The Effect of Sleep Deprivation and Recovery Sleep on Emotional Memory and Affective Reactivity
Goal 1: How does sleep deprivation impact emotion perception and memory processing? The investigators are interested in how an acute loss of sleep impairs our ability to properly perceive, consolidate, and retrieve emotional information. There has been research on the effect of sleep deprivation on broad areas of cognition, such as attention, working memory, and reasoning ability, but the impact of sleep loss on emotional processing and regulation remains largely unexplored. The investigators aim to characterize how sleep deprivation compared to undisturbed sleep affects the ability to accurately perceive emotion, how it alters the intensity with which emotions are perceived, and the effect that these changes have on the subsequent consolidation and memory retrieval for emotional compared to neutral information.

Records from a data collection

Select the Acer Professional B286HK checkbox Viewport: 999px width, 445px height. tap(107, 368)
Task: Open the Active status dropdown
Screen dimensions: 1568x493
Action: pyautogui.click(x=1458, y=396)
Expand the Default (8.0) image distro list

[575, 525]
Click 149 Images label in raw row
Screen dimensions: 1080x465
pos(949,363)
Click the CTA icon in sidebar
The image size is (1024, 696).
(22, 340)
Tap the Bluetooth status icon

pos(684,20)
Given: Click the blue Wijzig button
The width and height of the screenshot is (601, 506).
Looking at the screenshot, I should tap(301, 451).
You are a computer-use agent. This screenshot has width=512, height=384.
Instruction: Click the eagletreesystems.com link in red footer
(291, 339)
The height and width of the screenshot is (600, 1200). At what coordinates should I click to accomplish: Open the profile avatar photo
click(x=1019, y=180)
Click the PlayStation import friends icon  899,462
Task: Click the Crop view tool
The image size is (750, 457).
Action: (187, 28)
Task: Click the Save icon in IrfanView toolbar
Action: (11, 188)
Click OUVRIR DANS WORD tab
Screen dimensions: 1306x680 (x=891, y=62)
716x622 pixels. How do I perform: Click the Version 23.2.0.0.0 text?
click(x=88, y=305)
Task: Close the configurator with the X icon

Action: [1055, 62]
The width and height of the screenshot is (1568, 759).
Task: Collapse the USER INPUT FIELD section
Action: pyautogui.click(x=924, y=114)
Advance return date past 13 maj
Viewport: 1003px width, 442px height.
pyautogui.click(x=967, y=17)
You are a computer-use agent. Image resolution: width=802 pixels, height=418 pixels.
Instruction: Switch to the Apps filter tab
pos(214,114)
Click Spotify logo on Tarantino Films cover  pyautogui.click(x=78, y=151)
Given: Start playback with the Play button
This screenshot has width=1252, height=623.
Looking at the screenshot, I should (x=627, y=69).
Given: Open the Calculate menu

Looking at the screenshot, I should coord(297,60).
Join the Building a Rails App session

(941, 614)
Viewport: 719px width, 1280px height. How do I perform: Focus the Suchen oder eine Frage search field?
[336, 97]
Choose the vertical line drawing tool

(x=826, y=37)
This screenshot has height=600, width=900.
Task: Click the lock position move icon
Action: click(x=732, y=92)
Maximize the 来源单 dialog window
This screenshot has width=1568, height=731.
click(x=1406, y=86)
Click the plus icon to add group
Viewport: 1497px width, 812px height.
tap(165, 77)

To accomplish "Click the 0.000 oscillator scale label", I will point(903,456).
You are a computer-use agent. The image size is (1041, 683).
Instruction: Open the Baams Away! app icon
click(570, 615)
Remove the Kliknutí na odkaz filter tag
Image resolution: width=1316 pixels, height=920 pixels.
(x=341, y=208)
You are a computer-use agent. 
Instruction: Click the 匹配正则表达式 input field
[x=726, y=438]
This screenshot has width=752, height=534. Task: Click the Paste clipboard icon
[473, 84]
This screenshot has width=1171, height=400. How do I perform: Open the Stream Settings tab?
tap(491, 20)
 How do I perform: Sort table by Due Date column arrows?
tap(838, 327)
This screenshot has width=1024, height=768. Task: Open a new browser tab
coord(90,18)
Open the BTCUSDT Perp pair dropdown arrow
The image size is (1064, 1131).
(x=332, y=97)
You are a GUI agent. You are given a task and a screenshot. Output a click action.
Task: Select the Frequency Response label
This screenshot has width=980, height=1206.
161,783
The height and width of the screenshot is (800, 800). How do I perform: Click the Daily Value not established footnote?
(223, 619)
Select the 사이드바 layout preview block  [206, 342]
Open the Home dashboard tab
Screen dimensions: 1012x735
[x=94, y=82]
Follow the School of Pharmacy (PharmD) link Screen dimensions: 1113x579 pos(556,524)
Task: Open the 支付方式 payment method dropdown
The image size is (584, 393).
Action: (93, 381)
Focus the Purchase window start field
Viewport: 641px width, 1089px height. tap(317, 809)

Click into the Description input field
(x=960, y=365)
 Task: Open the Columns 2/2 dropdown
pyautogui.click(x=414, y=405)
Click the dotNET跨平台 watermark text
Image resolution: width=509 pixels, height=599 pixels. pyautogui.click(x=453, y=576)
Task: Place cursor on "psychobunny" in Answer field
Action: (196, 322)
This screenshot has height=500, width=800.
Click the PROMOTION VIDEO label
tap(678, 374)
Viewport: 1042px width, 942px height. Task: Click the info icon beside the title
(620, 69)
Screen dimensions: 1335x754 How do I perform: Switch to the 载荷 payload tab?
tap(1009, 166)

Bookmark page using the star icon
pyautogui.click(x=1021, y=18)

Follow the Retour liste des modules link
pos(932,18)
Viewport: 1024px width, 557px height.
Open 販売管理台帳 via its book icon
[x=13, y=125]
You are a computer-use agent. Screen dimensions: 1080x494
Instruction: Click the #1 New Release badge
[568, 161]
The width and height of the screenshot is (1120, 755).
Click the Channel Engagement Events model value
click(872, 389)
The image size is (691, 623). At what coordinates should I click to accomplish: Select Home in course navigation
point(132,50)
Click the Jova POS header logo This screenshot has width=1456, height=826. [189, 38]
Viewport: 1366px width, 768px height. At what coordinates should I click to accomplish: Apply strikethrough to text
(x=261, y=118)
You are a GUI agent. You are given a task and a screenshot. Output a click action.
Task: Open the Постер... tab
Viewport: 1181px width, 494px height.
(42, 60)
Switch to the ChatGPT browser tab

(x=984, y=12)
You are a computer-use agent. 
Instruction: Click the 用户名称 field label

__Problems to solve__
1 > Answer these questions using the sleep deprivation study description:
(a) Which broad areas of cognition does the text list as already studied in relation to sleep deprivation?
(b) What impact of sleep loss does the text describe as largely unexplored?
(c) Against what condition do the investigators compare sleep deprivation?
2 > Continue the sleep deprivation study description from its last sentence.

__Task answers__
1 >
(a) Attention, working memory, and reasoning ability.
(b) The impact of sleep loss on emotional processing and regulation.
(c) Undisturbed sleep.

2 >
Goal 2: How are these changes reflected in the neural signal and with psychophysiological measures? The investigators will utilize functional magnetic resonance imaging (fMRI) and measures of autonomic reactivity (heart rate and skin conductance) to characterize the neural and psychophysiological mechanisms underlying these behavioral changes following sleep deprivation compared to a normal night of sleep. This will allow us to pinpoint the brain regions involved in changes following sleep deprivation, and associate these changes with effects on downstream physiological responses.
Goal 3: Can a nap after sleep deprivation restore normal processing of emotional memory and rescue the neural and autonomic markers of sleep deprivation? The investigators are interested in determining if a brief period of recovery sleep is enough to combat the behavioral, neural, and autonomic effects of acute sleep loss, thus a portion of the sleep-deprived participants will be given a 2-hour nap opportunity to quantify its restorative effects. Such information would form the foundation for future research extending and translating these findings into effective sleep-based interventions for healthy and clinical populations alike.